----- GIVEN DATA

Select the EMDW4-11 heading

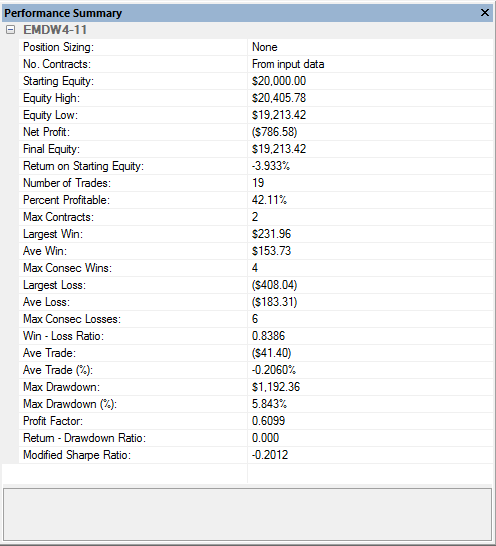point(55,30)
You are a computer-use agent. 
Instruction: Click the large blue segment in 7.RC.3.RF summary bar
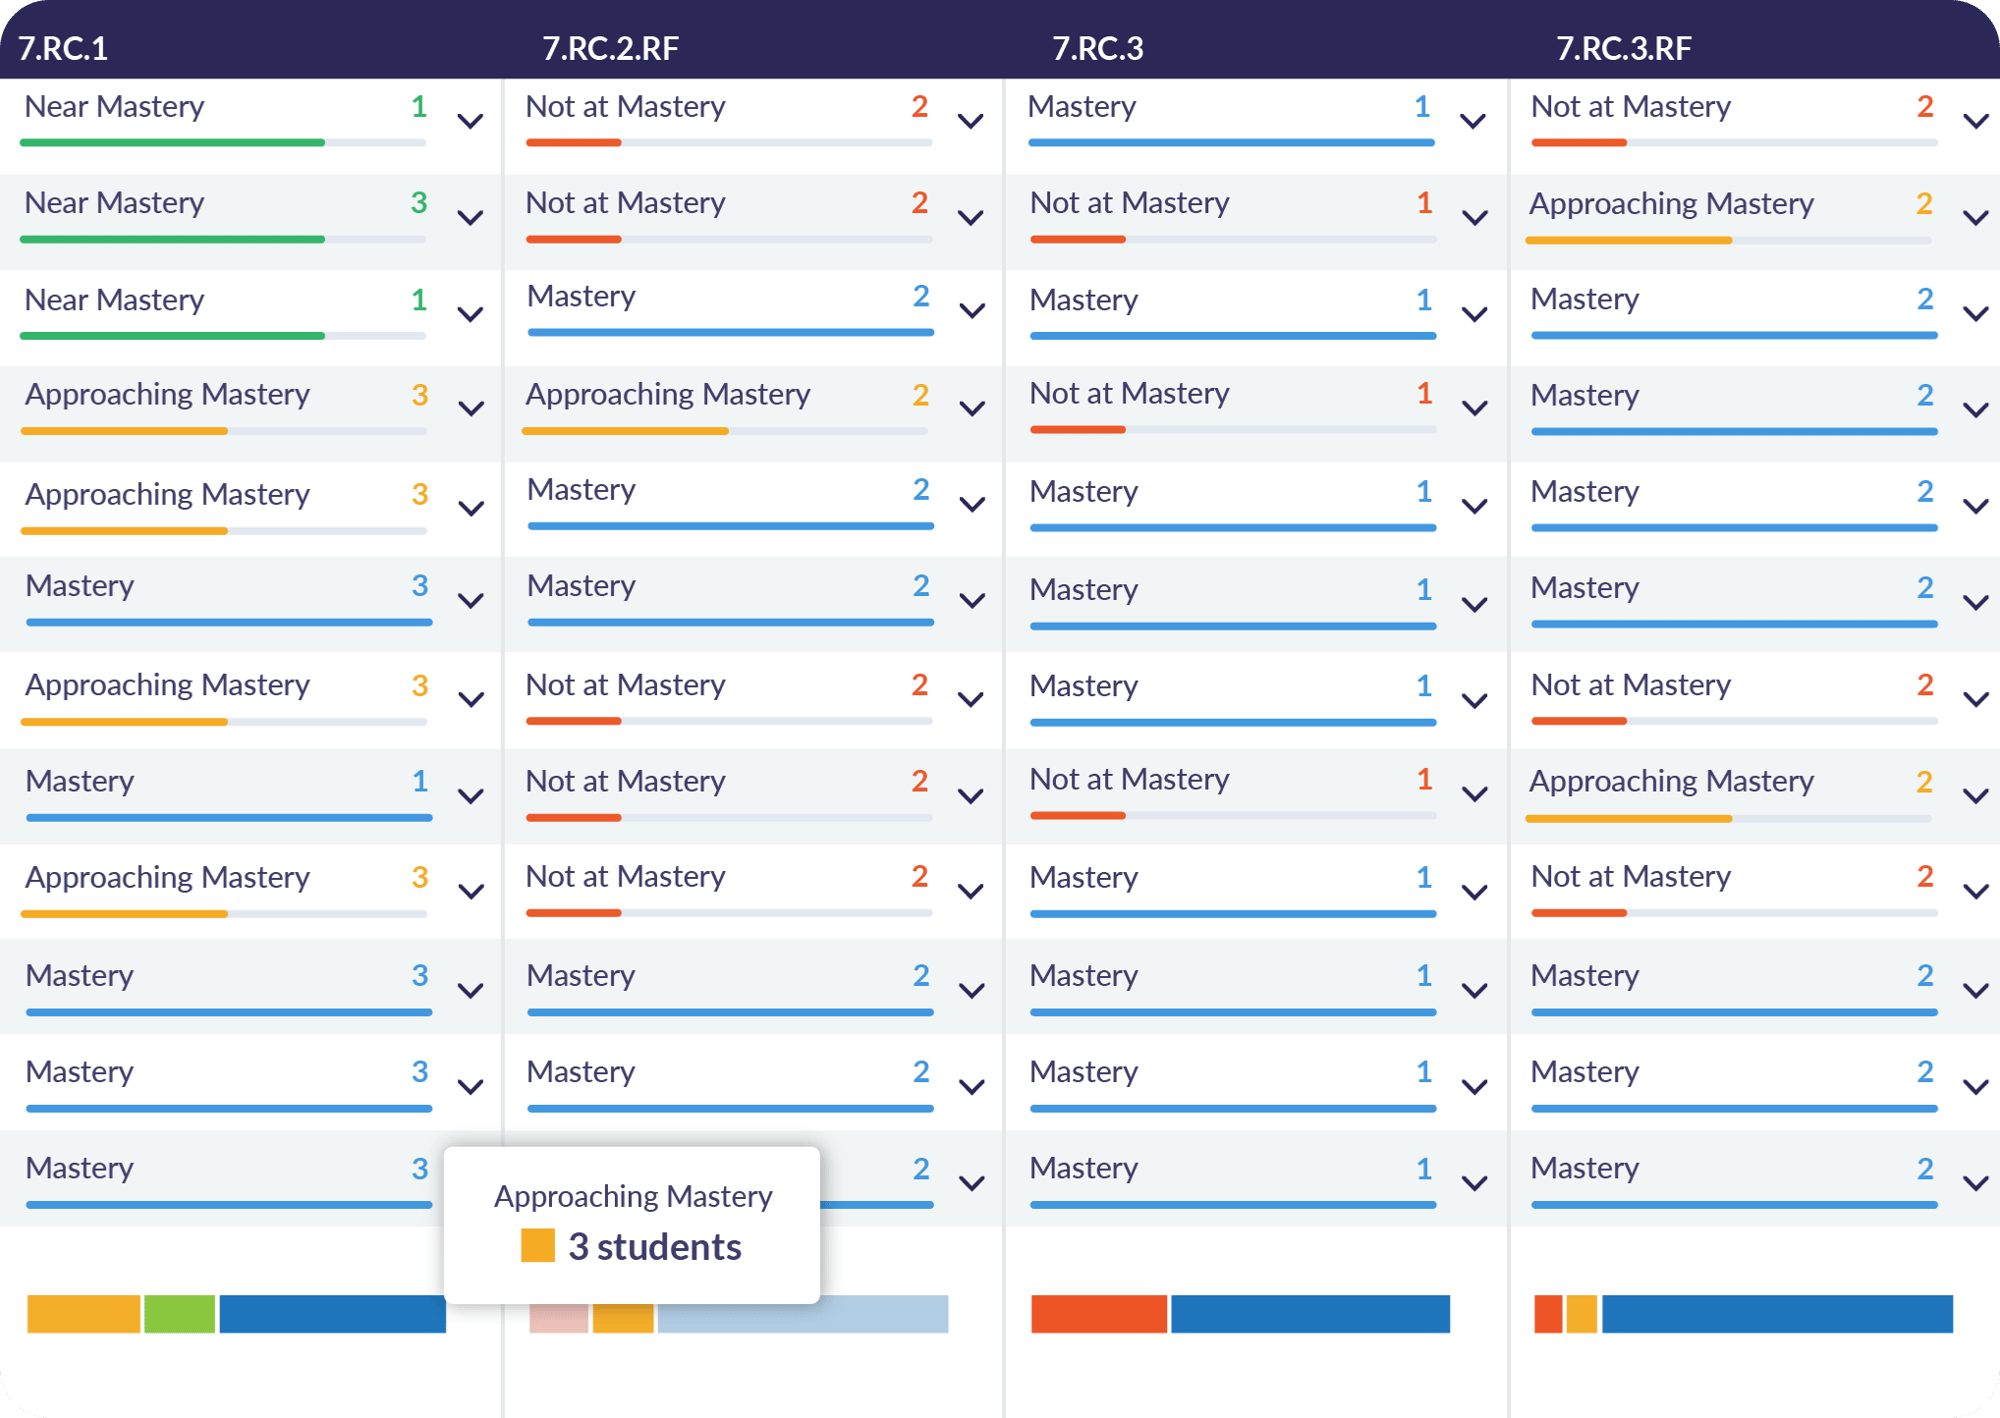click(x=1776, y=1313)
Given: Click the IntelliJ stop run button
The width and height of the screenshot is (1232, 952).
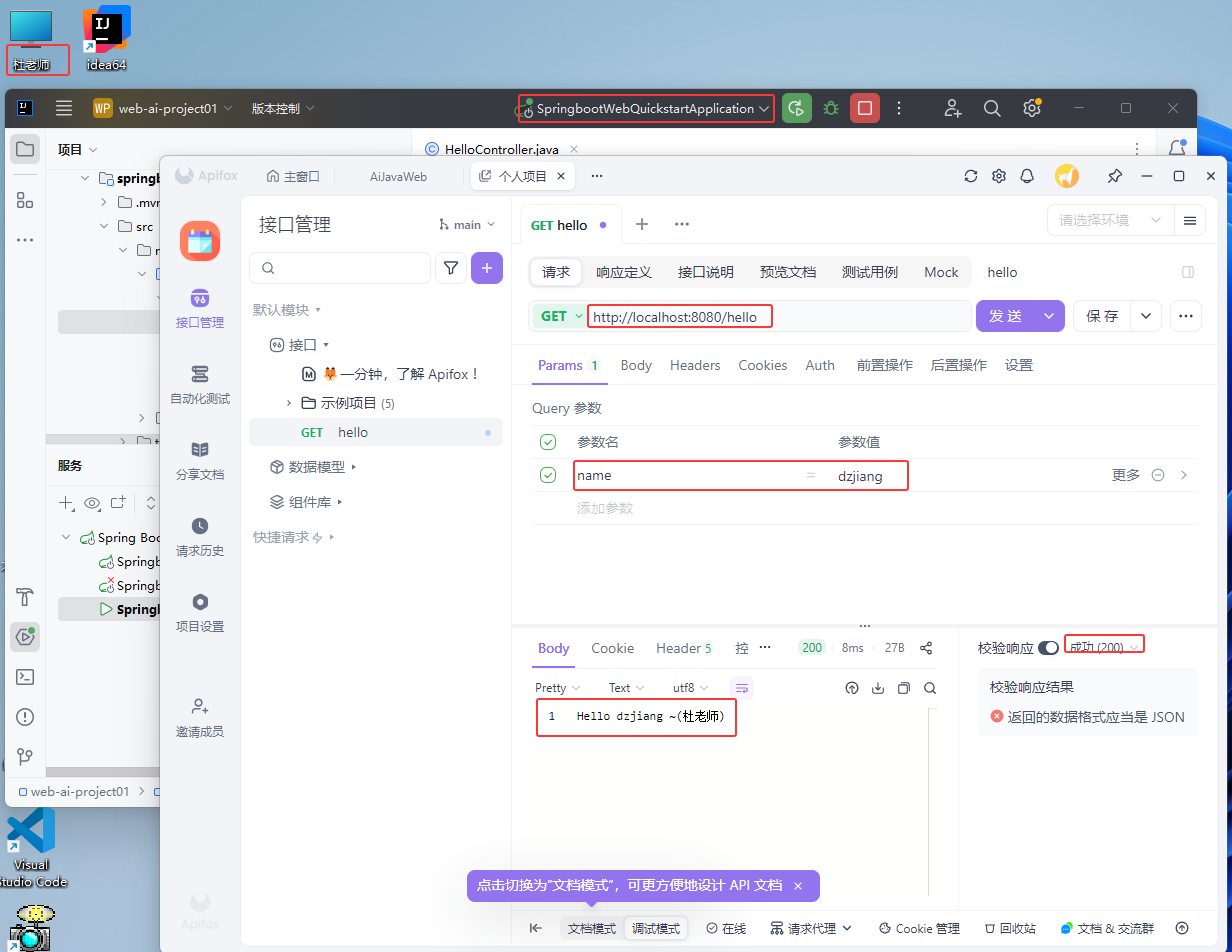Looking at the screenshot, I should 865,108.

----------

● **STATED PROBLEM**
Quote every line of the records word for word, and leave the pictures out.

● **ANSWER**
Select the EMDW4-11 heading

point(55,30)
You are a computer-use agent. 
Instruction: Click the large blue segment in 7.RC.3.RF summary bar
click(x=1776, y=1313)
Given: Click the IntelliJ stop run button
The width and height of the screenshot is (1232, 952).
Looking at the screenshot, I should 865,108.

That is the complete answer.